[Some entries]
- - - - -

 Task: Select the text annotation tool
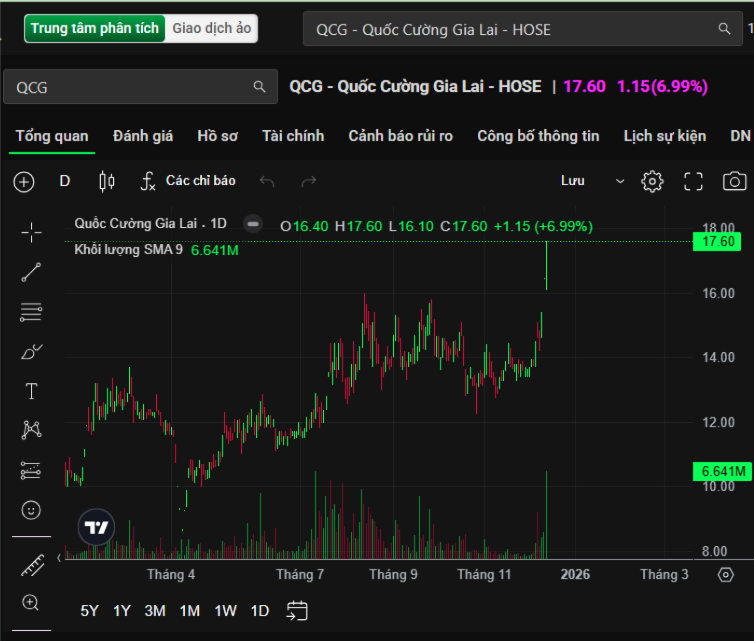click(31, 391)
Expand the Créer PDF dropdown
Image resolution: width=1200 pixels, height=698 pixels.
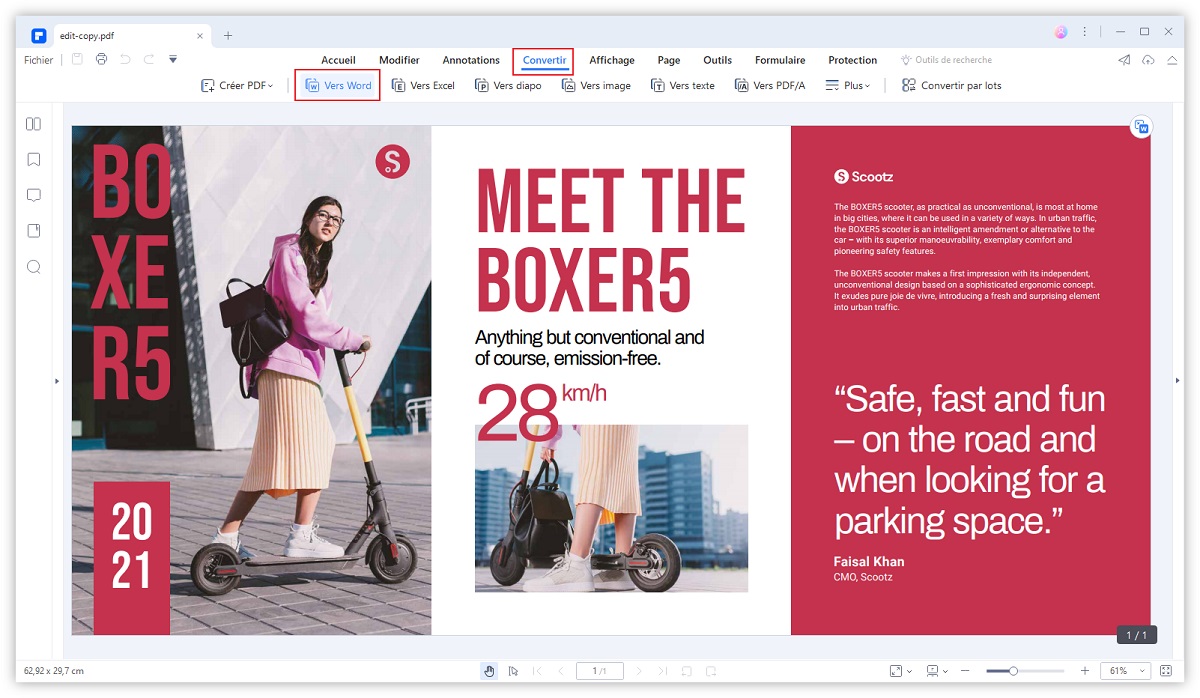click(x=237, y=86)
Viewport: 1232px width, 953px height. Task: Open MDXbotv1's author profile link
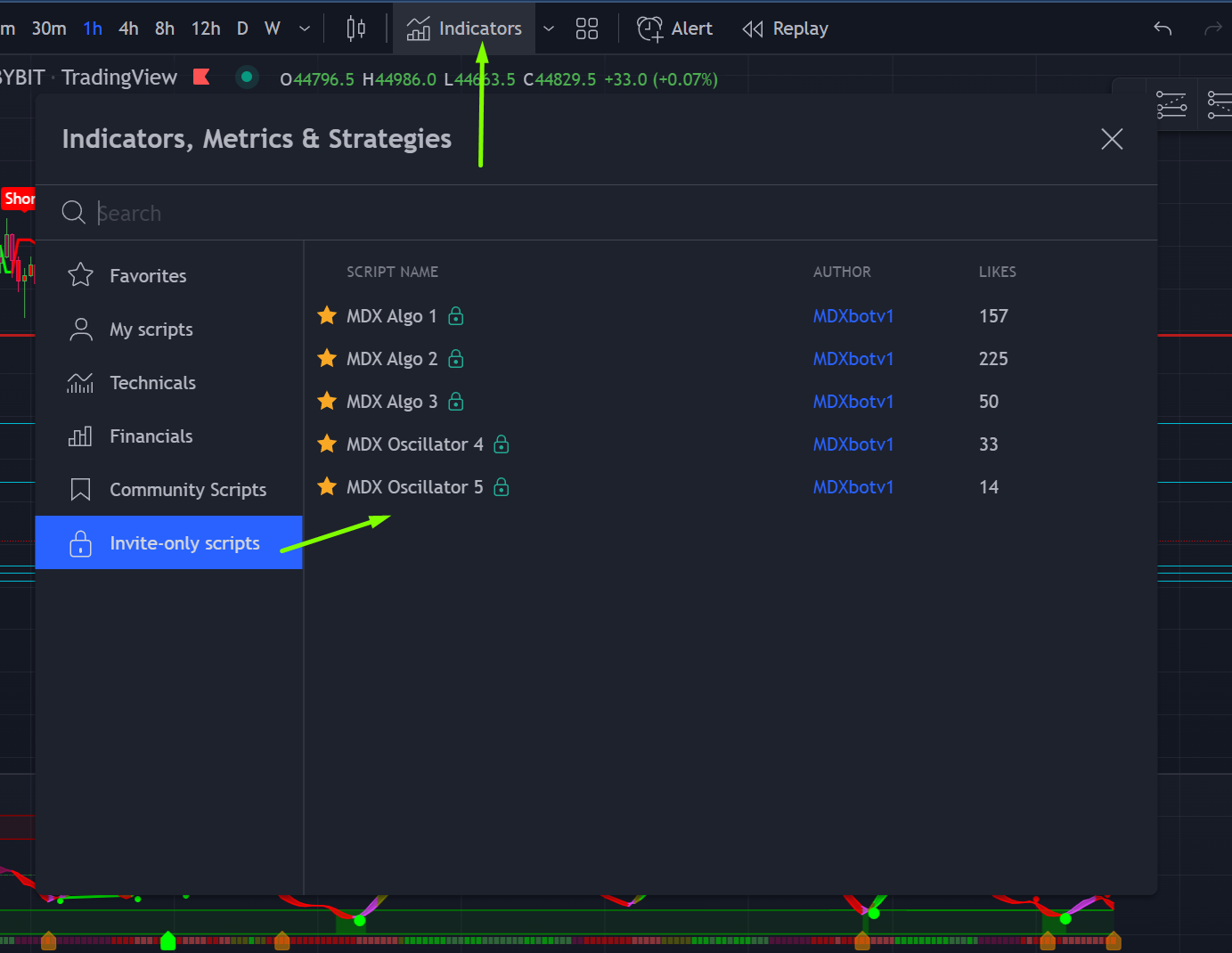tap(853, 315)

- - - - -

What you will do - Return the text of all the entries above word for word, leaving out the pictures.

Expected answer -
 Task: Select the text annotation tool
click(31, 391)
Expand the Créer PDF dropdown
Image resolution: width=1200 pixels, height=698 pixels.
click(x=237, y=86)
Viewport: 1232px width, 953px height. Task: Open MDXbotv1's author profile link
tap(853, 315)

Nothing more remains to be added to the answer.